Problemstellung:
Aktualisiere die folgenden Einträge, indem du jedes Vorkommen von „computer-use agent“ durch „desktop automation agent“ ersetzt. Gib alle Zeilen sonst unverändert wieder.

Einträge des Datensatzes
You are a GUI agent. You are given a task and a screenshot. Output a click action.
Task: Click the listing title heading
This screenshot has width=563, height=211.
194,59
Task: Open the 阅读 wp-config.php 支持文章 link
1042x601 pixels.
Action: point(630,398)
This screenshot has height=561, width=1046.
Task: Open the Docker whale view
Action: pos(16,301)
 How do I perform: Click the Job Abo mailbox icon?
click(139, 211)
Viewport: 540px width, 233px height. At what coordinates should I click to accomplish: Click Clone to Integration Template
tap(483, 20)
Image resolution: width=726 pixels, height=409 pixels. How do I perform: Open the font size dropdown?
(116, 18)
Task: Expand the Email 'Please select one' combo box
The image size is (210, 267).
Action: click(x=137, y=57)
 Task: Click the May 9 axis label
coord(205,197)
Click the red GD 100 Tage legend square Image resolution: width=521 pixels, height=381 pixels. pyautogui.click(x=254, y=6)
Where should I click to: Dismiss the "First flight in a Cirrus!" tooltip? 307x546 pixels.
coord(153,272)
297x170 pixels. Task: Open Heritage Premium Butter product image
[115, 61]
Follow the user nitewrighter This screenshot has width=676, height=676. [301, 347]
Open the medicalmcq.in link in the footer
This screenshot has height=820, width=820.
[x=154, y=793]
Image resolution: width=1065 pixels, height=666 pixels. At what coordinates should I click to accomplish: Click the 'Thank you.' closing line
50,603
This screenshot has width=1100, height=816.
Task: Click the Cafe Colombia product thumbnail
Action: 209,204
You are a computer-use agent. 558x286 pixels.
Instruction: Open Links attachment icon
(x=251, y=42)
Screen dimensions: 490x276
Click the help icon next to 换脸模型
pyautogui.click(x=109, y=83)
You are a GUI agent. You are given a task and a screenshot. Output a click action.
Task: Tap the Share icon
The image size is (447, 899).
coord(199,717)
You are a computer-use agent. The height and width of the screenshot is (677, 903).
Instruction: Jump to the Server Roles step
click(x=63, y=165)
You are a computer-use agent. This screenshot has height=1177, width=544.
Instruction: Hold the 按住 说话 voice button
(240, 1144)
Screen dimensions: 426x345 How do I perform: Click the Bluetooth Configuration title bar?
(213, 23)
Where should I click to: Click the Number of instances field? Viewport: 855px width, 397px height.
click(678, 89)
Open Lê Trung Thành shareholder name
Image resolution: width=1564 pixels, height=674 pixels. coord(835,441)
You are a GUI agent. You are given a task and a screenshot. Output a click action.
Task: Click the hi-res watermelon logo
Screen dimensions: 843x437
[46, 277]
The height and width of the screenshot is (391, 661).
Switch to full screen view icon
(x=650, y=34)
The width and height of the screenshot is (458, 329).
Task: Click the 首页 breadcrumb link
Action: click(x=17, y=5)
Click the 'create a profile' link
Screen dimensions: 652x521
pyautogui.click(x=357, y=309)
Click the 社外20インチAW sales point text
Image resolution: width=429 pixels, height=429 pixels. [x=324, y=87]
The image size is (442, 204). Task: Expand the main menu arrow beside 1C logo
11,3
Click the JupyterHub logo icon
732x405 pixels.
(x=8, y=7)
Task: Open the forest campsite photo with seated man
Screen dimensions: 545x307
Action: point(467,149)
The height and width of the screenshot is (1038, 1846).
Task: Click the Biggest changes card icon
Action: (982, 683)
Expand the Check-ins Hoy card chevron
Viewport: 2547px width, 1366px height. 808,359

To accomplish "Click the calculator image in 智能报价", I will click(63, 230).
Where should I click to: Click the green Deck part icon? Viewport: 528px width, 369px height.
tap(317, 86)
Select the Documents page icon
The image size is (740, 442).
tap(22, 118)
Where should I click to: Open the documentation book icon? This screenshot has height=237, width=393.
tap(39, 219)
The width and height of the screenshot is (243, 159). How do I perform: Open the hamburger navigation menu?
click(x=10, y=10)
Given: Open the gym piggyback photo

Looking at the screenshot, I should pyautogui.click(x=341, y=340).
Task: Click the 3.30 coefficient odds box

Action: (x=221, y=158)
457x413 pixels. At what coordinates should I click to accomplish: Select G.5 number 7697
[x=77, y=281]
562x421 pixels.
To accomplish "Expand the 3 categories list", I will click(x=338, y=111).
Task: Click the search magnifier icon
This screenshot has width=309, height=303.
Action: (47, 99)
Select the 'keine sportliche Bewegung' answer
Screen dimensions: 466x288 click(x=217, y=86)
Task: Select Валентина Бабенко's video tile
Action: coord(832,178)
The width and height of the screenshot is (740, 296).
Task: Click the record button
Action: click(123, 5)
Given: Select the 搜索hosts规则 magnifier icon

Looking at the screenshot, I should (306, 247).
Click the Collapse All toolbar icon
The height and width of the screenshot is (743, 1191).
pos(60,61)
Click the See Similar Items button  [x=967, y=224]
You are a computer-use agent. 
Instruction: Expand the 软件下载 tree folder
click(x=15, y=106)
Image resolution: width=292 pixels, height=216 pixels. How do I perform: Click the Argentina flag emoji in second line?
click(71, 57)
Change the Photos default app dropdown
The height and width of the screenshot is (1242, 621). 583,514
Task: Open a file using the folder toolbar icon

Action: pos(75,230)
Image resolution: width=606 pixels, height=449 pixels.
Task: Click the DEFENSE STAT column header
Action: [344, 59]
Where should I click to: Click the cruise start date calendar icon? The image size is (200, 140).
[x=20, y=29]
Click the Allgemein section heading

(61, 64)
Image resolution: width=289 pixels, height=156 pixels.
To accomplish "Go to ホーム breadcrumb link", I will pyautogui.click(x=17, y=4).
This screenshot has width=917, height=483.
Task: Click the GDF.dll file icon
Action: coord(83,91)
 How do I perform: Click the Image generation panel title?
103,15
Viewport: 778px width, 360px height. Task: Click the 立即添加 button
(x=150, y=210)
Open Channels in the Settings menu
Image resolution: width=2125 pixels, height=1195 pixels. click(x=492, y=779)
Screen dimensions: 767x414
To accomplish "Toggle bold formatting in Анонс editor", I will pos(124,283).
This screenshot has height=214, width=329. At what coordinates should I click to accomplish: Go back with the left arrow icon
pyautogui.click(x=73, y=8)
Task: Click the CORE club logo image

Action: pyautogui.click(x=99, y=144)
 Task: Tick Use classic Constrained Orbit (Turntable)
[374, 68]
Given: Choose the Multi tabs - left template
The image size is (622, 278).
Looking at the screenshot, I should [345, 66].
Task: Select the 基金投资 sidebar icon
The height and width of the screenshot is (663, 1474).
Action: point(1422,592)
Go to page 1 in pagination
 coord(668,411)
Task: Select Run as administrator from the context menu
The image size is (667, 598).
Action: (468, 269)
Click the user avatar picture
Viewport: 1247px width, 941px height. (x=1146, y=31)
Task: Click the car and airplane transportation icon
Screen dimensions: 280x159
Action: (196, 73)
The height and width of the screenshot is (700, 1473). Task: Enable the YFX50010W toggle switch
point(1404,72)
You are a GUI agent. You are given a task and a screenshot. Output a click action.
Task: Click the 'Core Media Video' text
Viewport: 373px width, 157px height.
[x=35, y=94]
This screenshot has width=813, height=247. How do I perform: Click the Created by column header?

Lösung der Aufgabe:
You are a GUI agent. You are given a task and a screenshot. Output a click action.
Task: Click the listing title heading
This screenshot has width=563, height=211.
194,59
Task: Open the 阅读 wp-config.php 支持文章 link
1042x601 pixels.
Action: point(630,398)
This screenshot has height=561, width=1046.
Task: Open the Docker whale view
Action: pos(16,301)
 How do I perform: Click the Job Abo mailbox icon?
click(139, 211)
Viewport: 540px width, 233px height. At what coordinates should I click to accomplish: Click Clone to Integration Template
tap(483, 20)
Image resolution: width=726 pixels, height=409 pixels. How do I perform: Open the font size dropdown?
(116, 18)
Task: Expand the Email 'Please select one' combo box
The image size is (210, 267).
Action: click(x=137, y=57)
 Task: Click the May 9 axis label
coord(205,197)
Click the red GD 100 Tage legend square Image resolution: width=521 pixels, height=381 pixels. pyautogui.click(x=254, y=6)
Where should I click to: Dismiss the "First flight in a Cirrus!" tooltip? 307x546 pixels.
coord(153,272)
297x170 pixels. Task: Open Heritage Premium Butter product image
[115, 61]
Follow the user nitewrighter This screenshot has width=676, height=676. [301, 347]
Open the medicalmcq.in link in the footer
This screenshot has height=820, width=820.
[x=154, y=793]
Image resolution: width=1065 pixels, height=666 pixels. At what coordinates should I click to accomplish: Click the 'Thank you.' closing line
50,603
This screenshot has width=1100, height=816.
Task: Click the Cafe Colombia product thumbnail
Action: 209,204
You are a desktop automation agent. 558x286 pixels.
Instruction: Open Links attachment icon
(x=251, y=42)
Screen dimensions: 490x276
Click the help icon next to 换脸模型
pyautogui.click(x=109, y=83)
You are a GUI agent. You are given a task and a screenshot. Output a click action.
Task: Tap the Share icon
The image size is (447, 899).
coord(199,717)
You are a desktop automation agent. The height and width of the screenshot is (677, 903).
Instruction: Jump to the Server Roles step
click(x=63, y=165)
You are a desktop automation agent. This screenshot has height=1177, width=544.
Instruction: Hold the 按住 说话 voice button
(240, 1144)
Screen dimensions: 426x345 How do I perform: Click the Bluetooth Configuration title bar?
(213, 23)
Where should I click to: Click the Number of instances field? Viewport: 855px width, 397px height.
click(678, 89)
Open Lê Trung Thành shareholder name
Image resolution: width=1564 pixels, height=674 pixels. coord(835,441)
You are a GUI agent. You are given a task and a screenshot. Output a click action.
Task: Click the hi-res watermelon logo
Screen dimensions: 843x437
[46, 277]
The height and width of the screenshot is (391, 661).
Switch to full screen view icon
(x=650, y=34)
The width and height of the screenshot is (458, 329).
Task: Click the 首页 breadcrumb link
Action: click(x=17, y=5)
Click the 'create a profile' link
Screen dimensions: 652x521
pyautogui.click(x=357, y=309)
Click the 社外20インチAW sales point text
Image resolution: width=429 pixels, height=429 pixels. [x=324, y=87]
The image size is (442, 204). Task: Expand the main menu arrow beside 1C logo
11,3
Click the JupyterHub logo icon
732x405 pixels.
(x=8, y=7)
Task: Open the forest campsite photo with seated man
Screen dimensions: 545x307
Action: point(467,149)
The height and width of the screenshot is (1038, 1846).
Task: Click the Biggest changes card icon
Action: (982, 683)
Expand the Check-ins Hoy card chevron
Viewport: 2547px width, 1366px height. 808,359

To accomplish "Click the calculator image in 智能报价", I will click(63, 230).
Where should I click to: Click the green Deck part icon? Viewport: 528px width, 369px height.
tap(317, 86)
Select the Documents page icon
The image size is (740, 442).
tap(22, 118)
Where should I click to: Open the documentation book icon? This screenshot has height=237, width=393.
tap(39, 219)
The width and height of the screenshot is (243, 159). How do I perform: Open the hamburger navigation menu?
click(x=10, y=10)
Given: Open the gym piggyback photo

Looking at the screenshot, I should pyautogui.click(x=341, y=340).
Task: Click the 3.30 coefficient odds box

Action: (x=221, y=158)
457x413 pixels. At what coordinates should I click to accomplish: Select G.5 number 7697
[x=77, y=281]
562x421 pixels.
To accomplish "Expand the 3 categories list", I will click(x=338, y=111).
Task: Click the search magnifier icon
This screenshot has width=309, height=303.
Action: (47, 99)
Select the 'keine sportliche Bewegung' answer
Screen dimensions: 466x288 click(x=217, y=86)
Task: Select Валентина Бабенко's video tile
Action: coord(832,178)
The width and height of the screenshot is (740, 296).
Task: Click the record button
Action: click(123, 5)
Given: Select the 搜索hosts规则 magnifier icon

Looking at the screenshot, I should (306, 247).
Click the Collapse All toolbar icon
The height and width of the screenshot is (743, 1191).
pos(60,61)
Click the See Similar Items button  [x=967, y=224]
You are a desktop automation agent. 
Instruction: Expand the 软件下载 tree folder
click(x=15, y=106)
Image resolution: width=292 pixels, height=216 pixels. How do I perform: Click the Argentina flag emoji in second line?
click(71, 57)
Change the Photos default app dropdown
The height and width of the screenshot is (1242, 621). 583,514
Task: Open a file using the folder toolbar icon

Action: pos(75,230)
Image resolution: width=606 pixels, height=449 pixels.
Task: Click the DEFENSE STAT column header
Action: [344, 59]
Where should I click to: Click the cruise start date calendar icon? The image size is (200, 140).
[x=20, y=29]
Click the Allgemein section heading

(61, 64)
Image resolution: width=289 pixels, height=156 pixels.
To accomplish "Go to ホーム breadcrumb link", I will pyautogui.click(x=17, y=4).
This screenshot has width=917, height=483.
Task: Click the GDF.dll file icon
Action: coord(83,91)
 How do I perform: Click the Image generation panel title?
103,15
Viewport: 778px width, 360px height. Task: Click the 立即添加 button
(x=150, y=210)
Open Channels in the Settings menu
Image resolution: width=2125 pixels, height=1195 pixels. click(x=492, y=779)
Screen dimensions: 767x414
To accomplish "Toggle bold formatting in Анонс editor", I will pos(124,283).
This screenshot has height=214, width=329. At what coordinates should I click to accomplish: Go back with the left arrow icon
pyautogui.click(x=73, y=8)
Task: Click the CORE club logo image

Action: pyautogui.click(x=99, y=144)
 Task: Tick Use classic Constrained Orbit (Turntable)
[374, 68]
Given: Choose the Multi tabs - left template
The image size is (622, 278).
Looking at the screenshot, I should [345, 66].
Task: Select the 基金投资 sidebar icon
The height and width of the screenshot is (663, 1474).
Action: point(1422,592)
Go to page 1 in pagination
 coord(668,411)
Task: Select Run as administrator from the context menu
The image size is (667, 598).
Action: (468, 269)
Click the user avatar picture
Viewport: 1247px width, 941px height. (x=1146, y=31)
Task: Click the car and airplane transportation icon
Screen dimensions: 280x159
Action: (196, 73)
The height and width of the screenshot is (700, 1473). Task: Enable the YFX50010W toggle switch
point(1404,72)
You are a GUI agent. You are given a task and a screenshot. Output a click action.
Task: Click the 'Core Media Video' text
Viewport: 373px width, 157px height.
[x=35, y=94]
This screenshot has width=813, height=247. How do I perform: Click the Created by column header?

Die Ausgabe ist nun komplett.